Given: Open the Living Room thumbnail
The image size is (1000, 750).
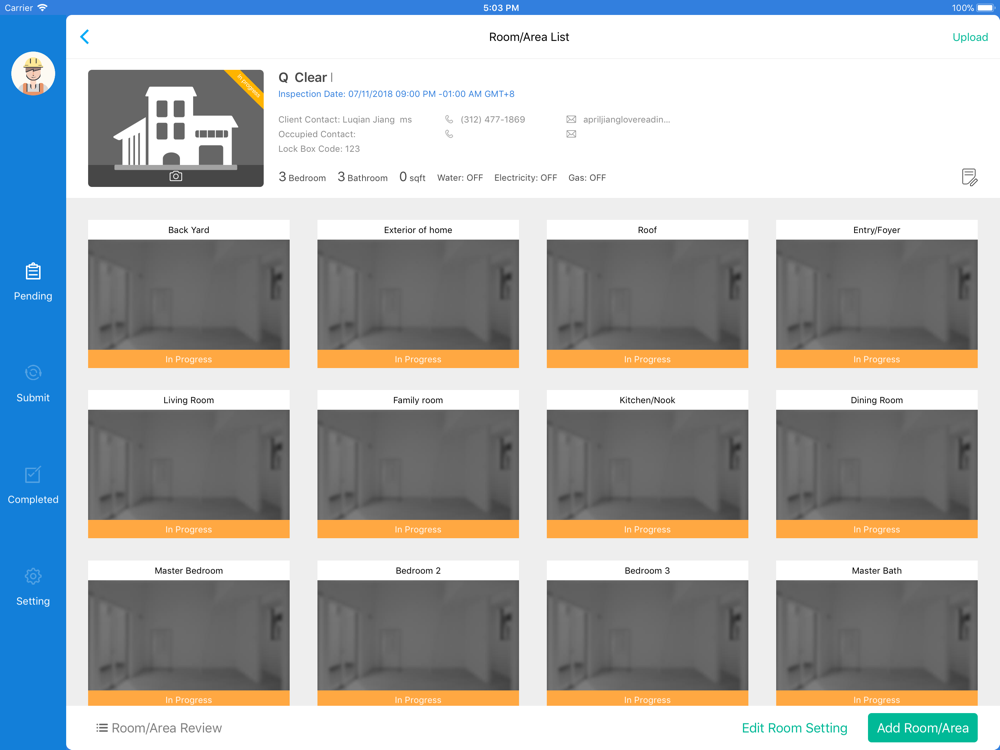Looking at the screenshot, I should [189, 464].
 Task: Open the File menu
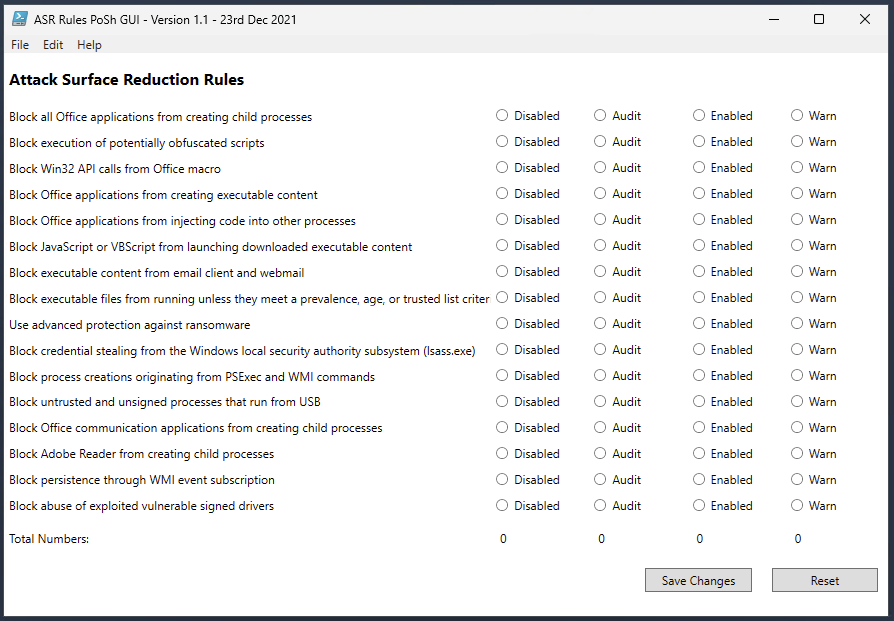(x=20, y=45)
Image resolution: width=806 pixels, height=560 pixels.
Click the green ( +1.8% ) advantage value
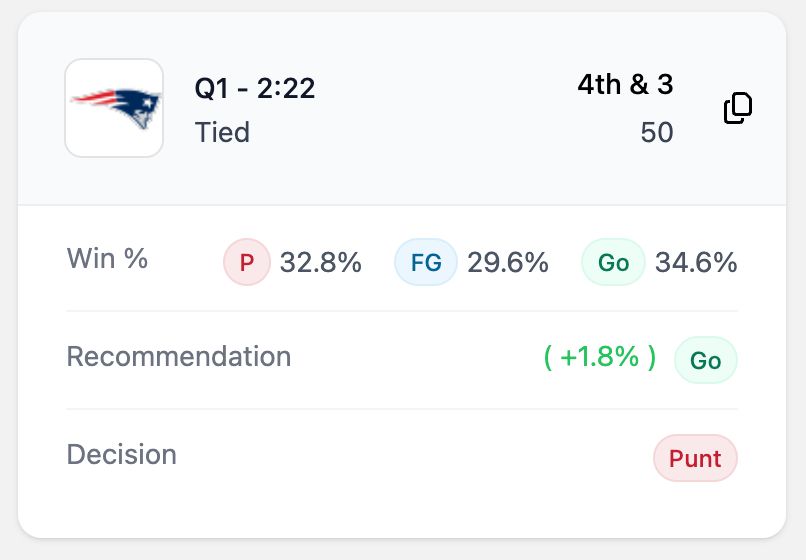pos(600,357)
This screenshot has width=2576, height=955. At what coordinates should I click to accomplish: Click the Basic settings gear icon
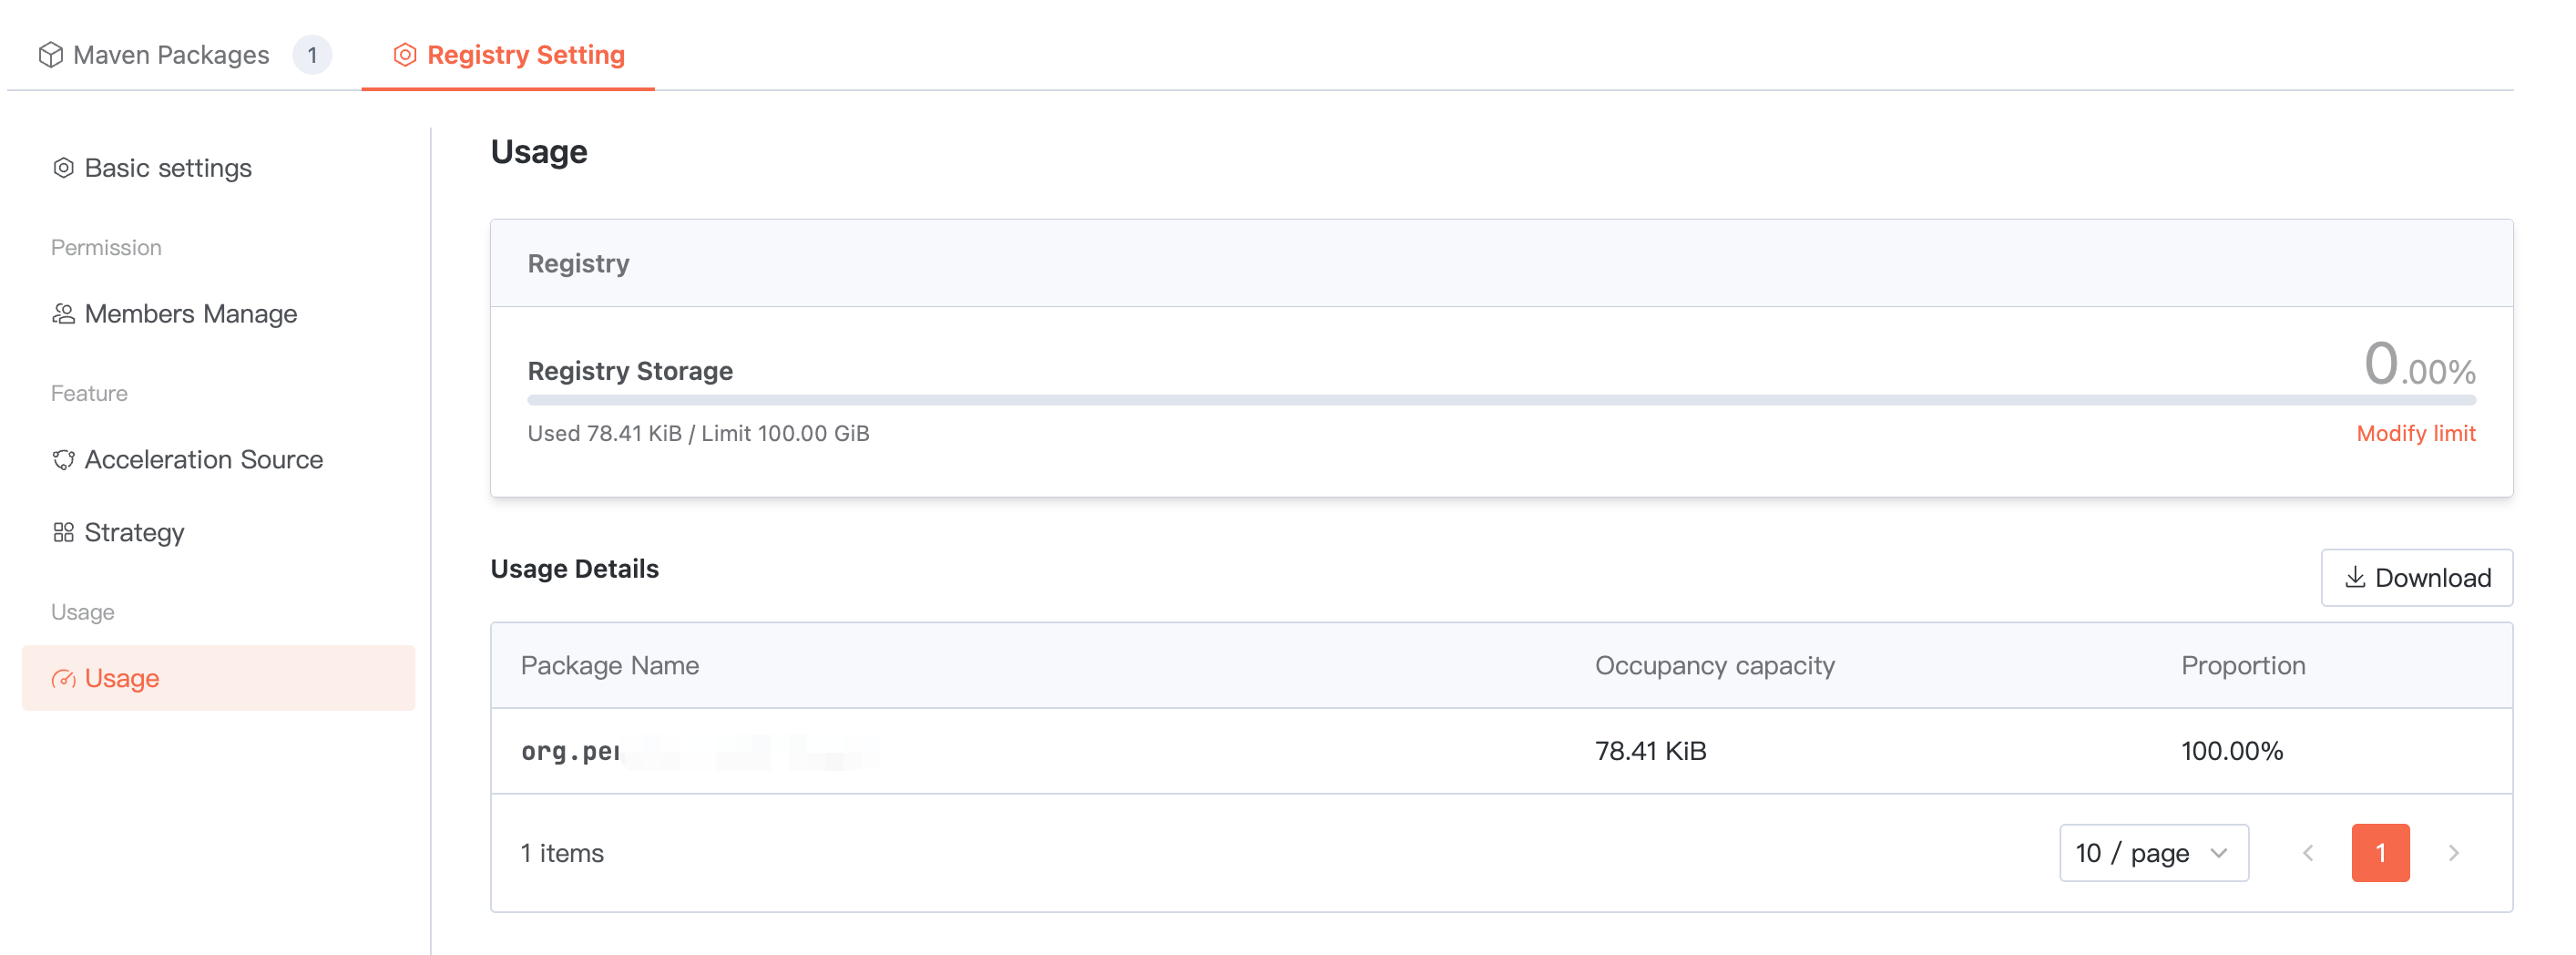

§

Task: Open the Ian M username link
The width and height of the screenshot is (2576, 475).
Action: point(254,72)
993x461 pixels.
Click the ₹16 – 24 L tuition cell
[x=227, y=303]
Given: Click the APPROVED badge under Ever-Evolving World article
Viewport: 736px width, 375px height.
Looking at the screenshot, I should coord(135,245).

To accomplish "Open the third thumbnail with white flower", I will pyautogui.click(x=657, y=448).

§

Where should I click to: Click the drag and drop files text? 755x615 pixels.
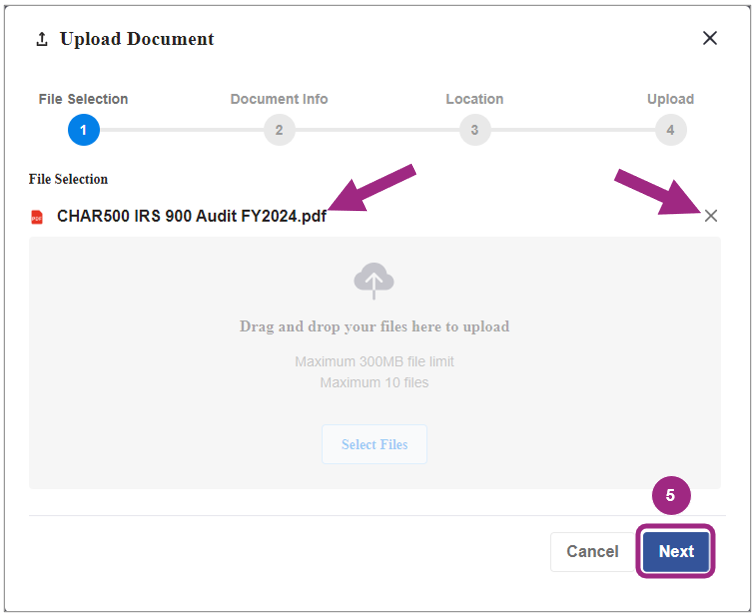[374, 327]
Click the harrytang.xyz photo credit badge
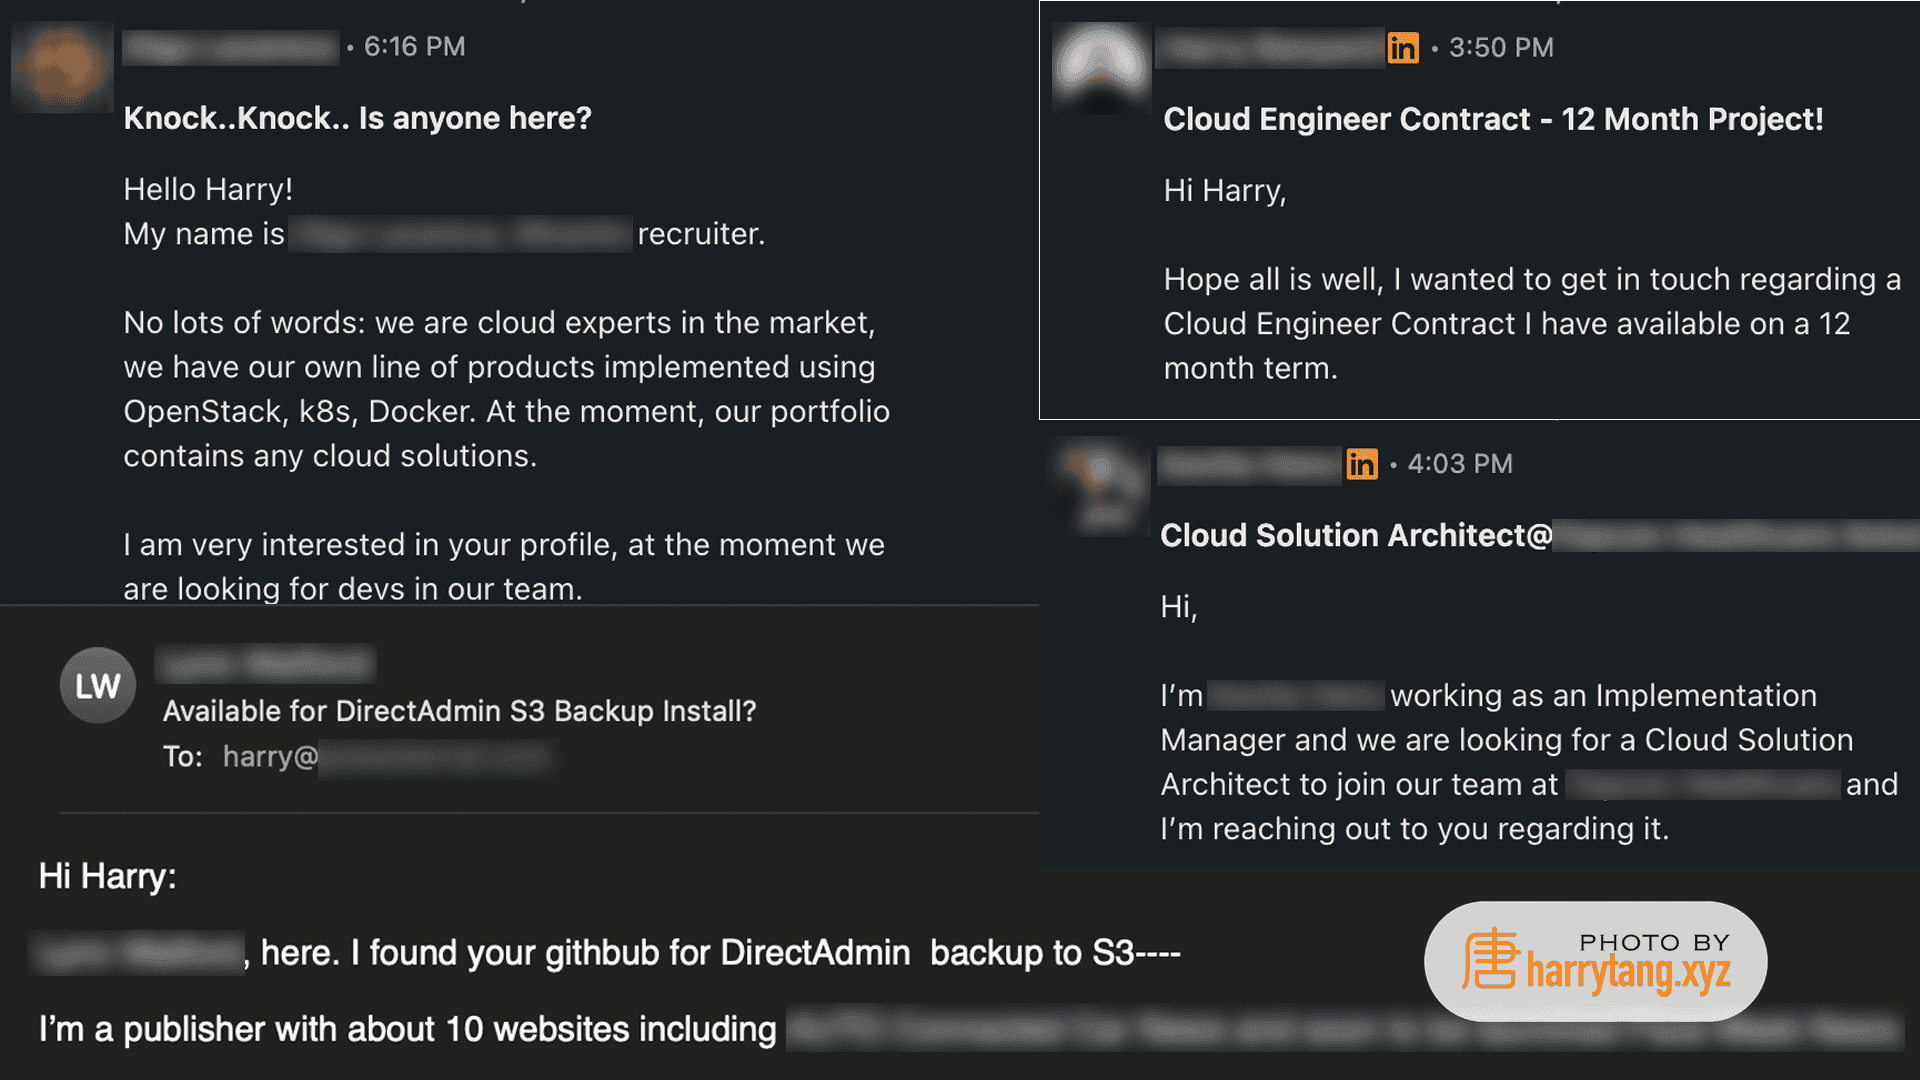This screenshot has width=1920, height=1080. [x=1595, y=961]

§

__Written exercise__:
Copy the lines above verbatim, beginning at the line that contains "Given: Click the" and stopping after the line that contains "will pyautogui.click(x=657, y=448).".

__Reply__:
Given: Click the APPROVED badge under Ever-Evolving World article
Viewport: 736px width, 375px height.
Looking at the screenshot, I should coord(135,245).

To accomplish "Open the third thumbnail with white flower", I will pyautogui.click(x=657, y=448).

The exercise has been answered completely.